◆ INSTRUCTIONS FOR THE TASK ◆
Format the lines starting at the one containing "Task: Click the link chain icon" and ending at the one containing "Where should I" as a JSON list of strings, one string per line, with blank lines omitted.

** start of DATA SUPPLIED **

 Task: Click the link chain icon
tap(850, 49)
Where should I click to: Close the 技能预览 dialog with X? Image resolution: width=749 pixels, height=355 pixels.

** end of DATA SUPPLIED **
** start of DATA SUPPLIED **

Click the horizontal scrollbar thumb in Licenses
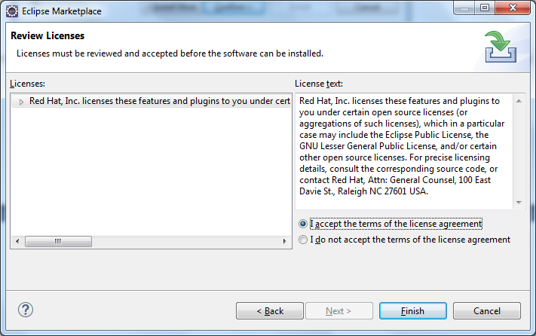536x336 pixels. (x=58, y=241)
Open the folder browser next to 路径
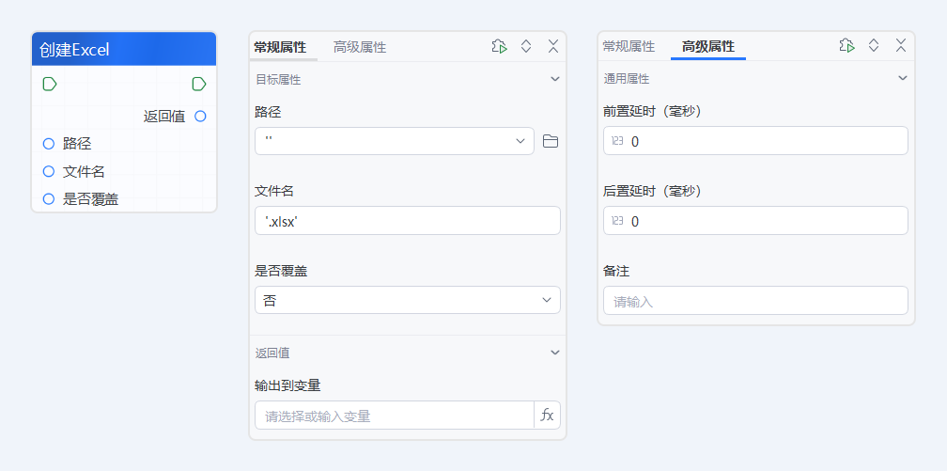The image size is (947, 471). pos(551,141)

** end of DATA SUPPLIED **
** start of DATA SUPPLIED **

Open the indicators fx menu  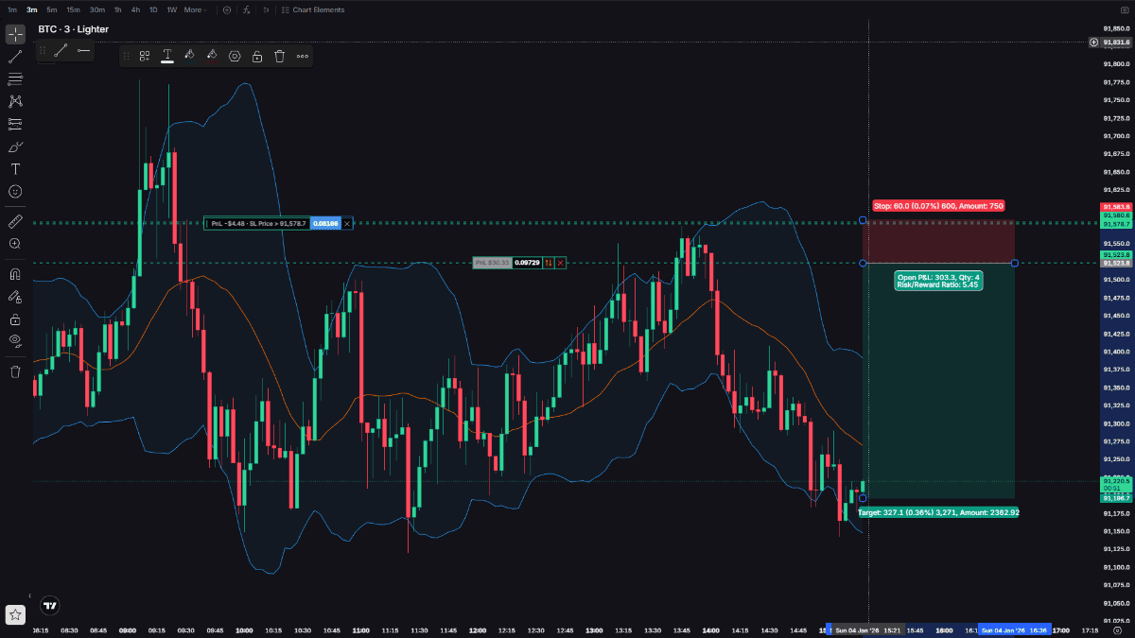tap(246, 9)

** end of DATA SUPPLIED **

◆ COMPLETED TASK ◆
[
  " Task: Click the link chain icon",
  "tap(850, 49)",
  "Where should I click to: Close the 技能预览 dialog with X? Image resolution: width=749 pixels, height=355 pixels."
]